[Stated task A]: Print the lines of the records starting at the line that contains "Task: Select Runtime" and ending at the line that contains "(x=113, y=167)". Include both of those lines and nothing else.

— START Excerpted passage —

Part Three – Analysis
3.1 Should any costs be ordered for prior steps in the case?
[ 27 ] The mother seeks costs for all prior steps in the case.
[ 28 ] The parties resolved the parenting time, enforcement of parenting time and communication issues between them on a final basis on October 3, 2025. Neither party sought costs nor sought to reserve costs at that time. It is not appropriate for the mother to currently seek costs pertaining to those issues.
[ 29 ] The trial was limited to the issues of decision-making responsibility and incidents of decision-making responsibility. The costs ordered will be limited to the trial step and any costs related to the trial issues that are not attributable to prior steps in the case.
3.2 Unreasonable behaviour
[ 30 ] The parties acted reasonably in settling many issues and focusing the trial on issues related to decision-making responsibility.
[ 31 ] The father submits that the mother should not be awarded any costs for the decision-making responsibility issues because of her unreasonable behaviour. The court agrees that the mother’s costs should be reduced due to unreasonable behaviour. It set out her unreasonable behaviour in the reasons for decision as follows:
a) She did not keep the father updated about the children’s schooling earlier in 2025.
b) She did not facilitate the father’s virtual parenting time with the children earlier in 2025.
c) She did not comply with the court order for the father’s summer parenting time in 2025.
d) She did not cooperate with the completion of the Voice of the Child Report that was twice ordered by the court.
[ 32 ] Further, the mother did not make an offer to settle. While the joint vs. sole decision-making responsibility issue was binary, compromises could have been reached regarding the incidents of decision-making responsibility. For instance, the court ordered that the mother consult with the father prior to making any major decision for the children. The mother opposed this at trial. The failure to make an offer to settle was unreasonable behaviour.
[ 33 ] However, the court disagrees with the father that the mother should not receive any costs. The court set out in the reasons for decision unreasonable behaviour by the father as follows:
a) He unilaterally wrote to the children’s public school seeking religious accommodation for them without first telling the mother he was going to do this.
b) He sent emails to the children’s public school enclosing court documents without advising the mother he was going to do this.

— END Excerpted passage —
— START Records to use —

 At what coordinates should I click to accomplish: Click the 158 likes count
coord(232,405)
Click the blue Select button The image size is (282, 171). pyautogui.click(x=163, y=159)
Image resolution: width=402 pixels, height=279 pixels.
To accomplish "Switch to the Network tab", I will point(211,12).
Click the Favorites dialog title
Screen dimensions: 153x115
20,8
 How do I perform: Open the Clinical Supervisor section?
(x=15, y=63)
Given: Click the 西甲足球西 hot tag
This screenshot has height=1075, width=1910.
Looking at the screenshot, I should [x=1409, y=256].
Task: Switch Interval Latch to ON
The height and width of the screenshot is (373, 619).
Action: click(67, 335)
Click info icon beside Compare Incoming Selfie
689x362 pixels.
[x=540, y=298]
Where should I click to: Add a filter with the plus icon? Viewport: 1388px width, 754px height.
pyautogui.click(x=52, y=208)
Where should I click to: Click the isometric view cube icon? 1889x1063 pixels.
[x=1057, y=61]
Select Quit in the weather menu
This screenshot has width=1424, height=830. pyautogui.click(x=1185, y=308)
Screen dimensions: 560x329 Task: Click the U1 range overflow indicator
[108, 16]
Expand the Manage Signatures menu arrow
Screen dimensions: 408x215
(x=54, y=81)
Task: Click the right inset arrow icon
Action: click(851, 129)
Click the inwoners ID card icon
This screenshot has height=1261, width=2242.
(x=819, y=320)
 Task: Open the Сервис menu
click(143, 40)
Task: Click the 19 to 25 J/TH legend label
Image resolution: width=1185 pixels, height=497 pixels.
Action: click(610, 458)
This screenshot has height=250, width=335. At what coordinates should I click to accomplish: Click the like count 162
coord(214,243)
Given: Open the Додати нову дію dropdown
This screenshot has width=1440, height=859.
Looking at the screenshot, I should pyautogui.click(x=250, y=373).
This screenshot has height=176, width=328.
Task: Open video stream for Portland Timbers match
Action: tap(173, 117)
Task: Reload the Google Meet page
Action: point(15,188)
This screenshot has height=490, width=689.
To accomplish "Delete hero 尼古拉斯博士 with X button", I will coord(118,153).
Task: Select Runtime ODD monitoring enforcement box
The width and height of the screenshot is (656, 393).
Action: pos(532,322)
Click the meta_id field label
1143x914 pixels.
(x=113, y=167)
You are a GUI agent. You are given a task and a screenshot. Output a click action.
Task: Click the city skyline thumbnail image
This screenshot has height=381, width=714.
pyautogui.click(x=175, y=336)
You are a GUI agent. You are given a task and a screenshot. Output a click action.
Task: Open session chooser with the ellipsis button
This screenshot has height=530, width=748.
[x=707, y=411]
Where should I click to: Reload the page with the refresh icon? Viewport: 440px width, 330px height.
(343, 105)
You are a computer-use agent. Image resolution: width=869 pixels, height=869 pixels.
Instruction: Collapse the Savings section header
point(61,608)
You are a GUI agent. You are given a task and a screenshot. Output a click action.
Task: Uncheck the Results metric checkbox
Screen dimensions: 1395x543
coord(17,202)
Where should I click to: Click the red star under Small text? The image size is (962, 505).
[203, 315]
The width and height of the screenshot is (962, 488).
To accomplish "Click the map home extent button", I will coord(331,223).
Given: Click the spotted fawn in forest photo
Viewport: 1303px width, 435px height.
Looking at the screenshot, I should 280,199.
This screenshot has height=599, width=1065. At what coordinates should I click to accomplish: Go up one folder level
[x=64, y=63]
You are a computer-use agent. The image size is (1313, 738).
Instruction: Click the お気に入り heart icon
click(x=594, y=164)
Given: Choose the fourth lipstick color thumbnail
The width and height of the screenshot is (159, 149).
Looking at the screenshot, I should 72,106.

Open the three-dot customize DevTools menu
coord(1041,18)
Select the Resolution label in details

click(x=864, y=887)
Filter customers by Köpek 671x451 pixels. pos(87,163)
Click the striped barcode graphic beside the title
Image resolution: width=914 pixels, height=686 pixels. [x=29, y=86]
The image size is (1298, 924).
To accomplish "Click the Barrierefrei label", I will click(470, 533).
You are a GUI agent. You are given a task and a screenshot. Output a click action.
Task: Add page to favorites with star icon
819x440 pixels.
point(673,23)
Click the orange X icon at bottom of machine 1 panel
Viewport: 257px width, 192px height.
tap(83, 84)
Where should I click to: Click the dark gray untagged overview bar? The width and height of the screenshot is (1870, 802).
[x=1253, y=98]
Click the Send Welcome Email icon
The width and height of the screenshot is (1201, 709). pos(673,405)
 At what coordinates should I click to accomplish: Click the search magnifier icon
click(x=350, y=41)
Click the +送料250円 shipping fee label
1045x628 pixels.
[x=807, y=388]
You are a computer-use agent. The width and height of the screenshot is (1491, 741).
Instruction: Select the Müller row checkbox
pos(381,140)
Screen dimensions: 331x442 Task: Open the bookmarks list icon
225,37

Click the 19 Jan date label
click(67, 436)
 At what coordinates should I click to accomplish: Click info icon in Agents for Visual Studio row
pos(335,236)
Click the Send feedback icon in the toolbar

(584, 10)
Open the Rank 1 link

— END Records to use —

[Stated task B]:
Answer these questions from the excerpt on the costs decision:
(i) On what date did the parties settle parenting time, its enforcement, and communication on a final basis?
(ii) Which report, twice ordered by the court, did the mother fail to cooperate with?
(iii) What did the father enclose in his emails to the children's public school?

[Written solution A]:
Task: Select Runtime ODD monitoring enforcement box
The width and height of the screenshot is (656, 393).
Action: pos(532,322)
Click the meta_id field label
1143x914 pixels.
(x=113, y=167)

[Written solution B]:
(i) October 3, 2025
(ii) The Voice of the Child Report
(iii) Court documents